Throughout the Natural Area Reserve System, fences are being built to help control the wild pigs and other feral ungulates that can destroy native habitats. Six miles of fence were put up last year on the Big Island, including 2.5 miles in the Manuka NAR, 1.5 miles in Pu’u Maka’ala, and a one-mile fence enclosing 10 acres at the Pu’u O Umi NAR . Right now on O’ahu, a thousand-foot-long fence is going in at the bog at Ka’ala NAR , and the environmental assessment for a fence at the Pahole NAR has recently been completed.

While this is all good news to those concerned with the protection of the state’s most pristine natural areas, someone out there is evidently not so thrilled. At the Pu’u O Umi NAR in Kohala, someone has breached the fence by making about 140 individual cuts in the wire mesh.

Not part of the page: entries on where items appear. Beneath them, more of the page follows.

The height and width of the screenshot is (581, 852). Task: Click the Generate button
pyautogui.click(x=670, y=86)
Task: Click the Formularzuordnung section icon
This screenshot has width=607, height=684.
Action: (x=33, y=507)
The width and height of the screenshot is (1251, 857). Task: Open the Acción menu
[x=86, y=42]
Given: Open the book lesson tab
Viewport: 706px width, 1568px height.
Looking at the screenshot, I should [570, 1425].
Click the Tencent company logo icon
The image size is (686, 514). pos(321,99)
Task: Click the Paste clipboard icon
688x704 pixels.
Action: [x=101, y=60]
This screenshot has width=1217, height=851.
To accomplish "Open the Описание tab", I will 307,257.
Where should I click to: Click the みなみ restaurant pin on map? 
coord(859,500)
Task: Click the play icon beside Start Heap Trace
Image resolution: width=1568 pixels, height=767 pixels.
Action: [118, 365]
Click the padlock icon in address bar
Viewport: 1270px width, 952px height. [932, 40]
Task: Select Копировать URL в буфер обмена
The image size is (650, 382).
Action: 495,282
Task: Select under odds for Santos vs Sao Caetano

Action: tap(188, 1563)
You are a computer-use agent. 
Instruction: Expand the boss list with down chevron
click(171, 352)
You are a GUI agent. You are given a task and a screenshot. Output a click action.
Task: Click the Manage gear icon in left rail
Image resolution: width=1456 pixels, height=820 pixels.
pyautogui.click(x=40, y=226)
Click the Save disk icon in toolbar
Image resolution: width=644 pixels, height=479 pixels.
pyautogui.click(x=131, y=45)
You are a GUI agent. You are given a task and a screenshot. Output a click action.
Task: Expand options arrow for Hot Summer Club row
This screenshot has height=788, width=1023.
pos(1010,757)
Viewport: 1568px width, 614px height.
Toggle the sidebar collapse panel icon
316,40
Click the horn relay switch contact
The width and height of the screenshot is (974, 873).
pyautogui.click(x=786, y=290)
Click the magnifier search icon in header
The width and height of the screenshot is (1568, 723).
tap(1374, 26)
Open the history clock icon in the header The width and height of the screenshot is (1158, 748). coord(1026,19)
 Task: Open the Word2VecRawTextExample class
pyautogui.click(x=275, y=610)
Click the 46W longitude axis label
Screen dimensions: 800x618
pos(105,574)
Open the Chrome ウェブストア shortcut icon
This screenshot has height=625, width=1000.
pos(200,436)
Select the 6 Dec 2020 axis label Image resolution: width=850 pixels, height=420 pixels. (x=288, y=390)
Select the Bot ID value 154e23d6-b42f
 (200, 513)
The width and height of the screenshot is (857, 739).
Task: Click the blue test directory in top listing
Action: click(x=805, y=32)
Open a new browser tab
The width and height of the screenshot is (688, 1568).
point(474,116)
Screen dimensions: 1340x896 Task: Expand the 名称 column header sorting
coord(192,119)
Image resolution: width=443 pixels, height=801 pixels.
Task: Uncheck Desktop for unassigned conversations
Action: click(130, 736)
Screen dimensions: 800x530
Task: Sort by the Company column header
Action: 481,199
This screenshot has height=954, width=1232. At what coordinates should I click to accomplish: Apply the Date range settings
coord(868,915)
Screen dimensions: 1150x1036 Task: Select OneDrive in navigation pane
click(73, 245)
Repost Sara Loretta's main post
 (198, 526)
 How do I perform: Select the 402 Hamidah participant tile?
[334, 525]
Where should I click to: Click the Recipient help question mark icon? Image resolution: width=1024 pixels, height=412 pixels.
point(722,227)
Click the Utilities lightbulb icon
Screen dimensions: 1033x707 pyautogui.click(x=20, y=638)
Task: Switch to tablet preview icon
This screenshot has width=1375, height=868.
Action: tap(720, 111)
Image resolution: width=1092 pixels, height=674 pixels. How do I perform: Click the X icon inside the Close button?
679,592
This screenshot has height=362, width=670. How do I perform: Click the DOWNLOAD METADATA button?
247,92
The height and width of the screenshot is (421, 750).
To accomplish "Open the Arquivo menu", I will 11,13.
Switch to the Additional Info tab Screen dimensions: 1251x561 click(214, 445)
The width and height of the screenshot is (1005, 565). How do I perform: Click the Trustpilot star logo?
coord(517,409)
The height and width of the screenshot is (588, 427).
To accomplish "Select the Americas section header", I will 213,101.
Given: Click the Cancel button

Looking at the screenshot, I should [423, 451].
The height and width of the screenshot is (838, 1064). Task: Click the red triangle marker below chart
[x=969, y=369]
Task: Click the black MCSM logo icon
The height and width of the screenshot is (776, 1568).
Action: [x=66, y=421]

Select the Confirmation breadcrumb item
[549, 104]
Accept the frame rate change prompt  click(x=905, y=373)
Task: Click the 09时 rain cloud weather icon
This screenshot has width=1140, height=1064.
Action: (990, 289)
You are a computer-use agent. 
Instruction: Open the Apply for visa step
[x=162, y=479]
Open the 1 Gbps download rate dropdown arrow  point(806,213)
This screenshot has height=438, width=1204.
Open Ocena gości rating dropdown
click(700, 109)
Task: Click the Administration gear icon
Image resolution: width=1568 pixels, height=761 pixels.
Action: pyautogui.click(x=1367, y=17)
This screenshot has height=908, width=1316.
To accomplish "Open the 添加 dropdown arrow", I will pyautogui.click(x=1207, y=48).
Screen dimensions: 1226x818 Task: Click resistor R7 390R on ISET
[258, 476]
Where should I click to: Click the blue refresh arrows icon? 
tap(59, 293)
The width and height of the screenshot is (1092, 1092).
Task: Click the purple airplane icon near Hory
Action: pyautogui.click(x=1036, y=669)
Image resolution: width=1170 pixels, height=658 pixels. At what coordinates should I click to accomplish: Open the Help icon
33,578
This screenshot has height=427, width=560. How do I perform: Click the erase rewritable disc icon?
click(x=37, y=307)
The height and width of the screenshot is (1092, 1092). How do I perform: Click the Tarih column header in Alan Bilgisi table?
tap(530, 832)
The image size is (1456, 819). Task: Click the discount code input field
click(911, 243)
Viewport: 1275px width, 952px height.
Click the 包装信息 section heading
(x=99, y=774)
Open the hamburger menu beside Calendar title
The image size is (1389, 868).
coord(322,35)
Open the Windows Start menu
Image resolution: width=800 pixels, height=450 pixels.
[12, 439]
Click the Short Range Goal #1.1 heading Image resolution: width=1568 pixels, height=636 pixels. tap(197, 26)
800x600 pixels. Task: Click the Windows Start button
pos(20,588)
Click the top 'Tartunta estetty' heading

At the NARS commission’s January meeting, NARS manager Randy Kennedy didn’t believe the hunting groups were responsible, since they were in support of the fence. It was just “a malicious act,” he said.

In the early 1990s, hunters, outraged at being fenced out of some of their favorite areas, pressured and eventually forced the DLNR to tear down the fence protecting the bog at Pu’u O Umu. In 1995, vandals damaged a plant exclosure fence at the Laupahoehoe NAR, also on the Big Island.